* [Set task]
Format all of the data below as a numbered list, with blank lines omitted.

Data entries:
═══

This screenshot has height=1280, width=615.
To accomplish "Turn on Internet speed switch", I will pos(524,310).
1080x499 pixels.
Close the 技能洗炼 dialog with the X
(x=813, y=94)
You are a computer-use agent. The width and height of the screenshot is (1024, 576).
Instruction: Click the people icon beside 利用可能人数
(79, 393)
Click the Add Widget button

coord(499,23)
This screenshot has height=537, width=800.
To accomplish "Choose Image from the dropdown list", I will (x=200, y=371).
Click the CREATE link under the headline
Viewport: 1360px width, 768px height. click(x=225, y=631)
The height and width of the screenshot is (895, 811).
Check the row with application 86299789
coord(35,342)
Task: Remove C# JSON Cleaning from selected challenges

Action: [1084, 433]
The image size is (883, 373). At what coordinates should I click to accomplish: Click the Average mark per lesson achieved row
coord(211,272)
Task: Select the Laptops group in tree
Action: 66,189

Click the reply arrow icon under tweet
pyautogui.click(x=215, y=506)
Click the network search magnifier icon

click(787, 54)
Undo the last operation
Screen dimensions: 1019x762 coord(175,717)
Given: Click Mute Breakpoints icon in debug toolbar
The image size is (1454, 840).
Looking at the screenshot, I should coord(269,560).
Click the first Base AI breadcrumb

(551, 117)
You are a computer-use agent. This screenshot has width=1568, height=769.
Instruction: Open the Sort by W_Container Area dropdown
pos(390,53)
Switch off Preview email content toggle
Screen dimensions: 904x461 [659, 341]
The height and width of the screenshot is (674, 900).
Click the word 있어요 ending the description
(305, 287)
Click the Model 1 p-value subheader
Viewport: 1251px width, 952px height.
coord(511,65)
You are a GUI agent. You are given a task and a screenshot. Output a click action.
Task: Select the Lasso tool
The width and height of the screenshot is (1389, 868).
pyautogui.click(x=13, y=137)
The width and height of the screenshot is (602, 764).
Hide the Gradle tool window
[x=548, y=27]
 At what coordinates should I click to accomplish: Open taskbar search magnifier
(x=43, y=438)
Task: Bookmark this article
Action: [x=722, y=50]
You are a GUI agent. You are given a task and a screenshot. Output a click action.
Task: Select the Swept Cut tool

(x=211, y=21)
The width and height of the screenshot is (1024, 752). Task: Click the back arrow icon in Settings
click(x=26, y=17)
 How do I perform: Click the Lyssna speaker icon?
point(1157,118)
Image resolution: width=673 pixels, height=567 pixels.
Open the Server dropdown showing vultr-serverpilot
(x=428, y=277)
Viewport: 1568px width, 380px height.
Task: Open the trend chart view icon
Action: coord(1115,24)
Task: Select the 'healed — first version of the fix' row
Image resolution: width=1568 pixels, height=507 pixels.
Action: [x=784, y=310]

═══

* [Answer for the task]
1. This screenshot has height=1280, width=615.
2. To accomplish "Turn on Internet speed switch", I will pos(524,310).
3. 1080x499 pixels.
4. Close the 技能洗炼 dialog with the X
5. (x=813, y=94)
6. You are a computer-use agent. The width and height of the screenshot is (1024, 576).
7. Instruction: Click the people icon beside 利用可能人数
8. (79, 393)
9. Click the Add Widget button
10. coord(499,23)
11. This screenshot has height=537, width=800.
12. To accomplish "Choose Image from the dropdown list", I will (x=200, y=371).
13. Click the CREATE link under the headline
14. Viewport: 1360px width, 768px height. click(x=225, y=631)
15. The height and width of the screenshot is (895, 811).
16. Check the row with application 86299789
17. coord(35,342)
18. Task: Remove C# JSON Cleaning from selected challenges
19. Action: [1084, 433]
20. The image size is (883, 373). At what coordinates should I click to accomplish: Click the Average mark per lesson achieved row
21. coord(211,272)
22. Task: Select the Laptops group in tree
23. Action: 66,189
24. Click the reply arrow icon under tweet
25. pyautogui.click(x=215, y=506)
26. Click the network search magnifier icon
27. click(787, 54)
28. Undo the last operation
29. Screen dimensions: 1019x762 coord(175,717)
30. Given: Click Mute Breakpoints icon in debug toolbar
31. The image size is (1454, 840).
32. Looking at the screenshot, I should coord(269,560).
33. Click the first Base AI breadcrumb
34. (551, 117)
35. You are a computer-use agent. This screenshot has width=1568, height=769.
36. Instruction: Open the Sort by W_Container Area dropdown
37. pos(390,53)
38. Switch off Preview email content toggle
39. Screen dimensions: 904x461 [659, 341]
40. The height and width of the screenshot is (674, 900).
41. Click the word 있어요 ending the description
42. (305, 287)
43. Click the Model 1 p-value subheader
44. Viewport: 1251px width, 952px height.
45. coord(511,65)
46. You are a GUI agent. You are given a task and a screenshot. Output a click action.
47. Task: Select the Lasso tool
48. The width and height of the screenshot is (1389, 868).
49. pyautogui.click(x=13, y=137)
50. The width and height of the screenshot is (602, 764).
51. Hide the Gradle tool window
52. [x=548, y=27]
53.  At what coordinates should I click to accomplish: Open taskbar search magnifier
54. (x=43, y=438)
55. Task: Bookmark this article
56. Action: [x=722, y=50]
57. You are a GUI agent. You are given a task and a screenshot. Output a click action.
58. Task: Select the Swept Cut tool
59. (x=211, y=21)
60. The width and height of the screenshot is (1024, 752). Task: Click the back arrow icon in Settings
61. click(x=26, y=17)
62.  How do I perform: Click the Lyssna speaker icon?
63. point(1157,118)
64. Image resolution: width=673 pixels, height=567 pixels.
65. Open the Server dropdown showing vultr-serverpilot
66. (x=428, y=277)
67. Viewport: 1568px width, 380px height.
68. Task: Open the trend chart view icon
69. Action: coord(1115,24)
70. Task: Select the 'healed — first version of the fix' row
71. Image resolution: width=1568 pixels, height=507 pixels.
72. Action: [x=784, y=310]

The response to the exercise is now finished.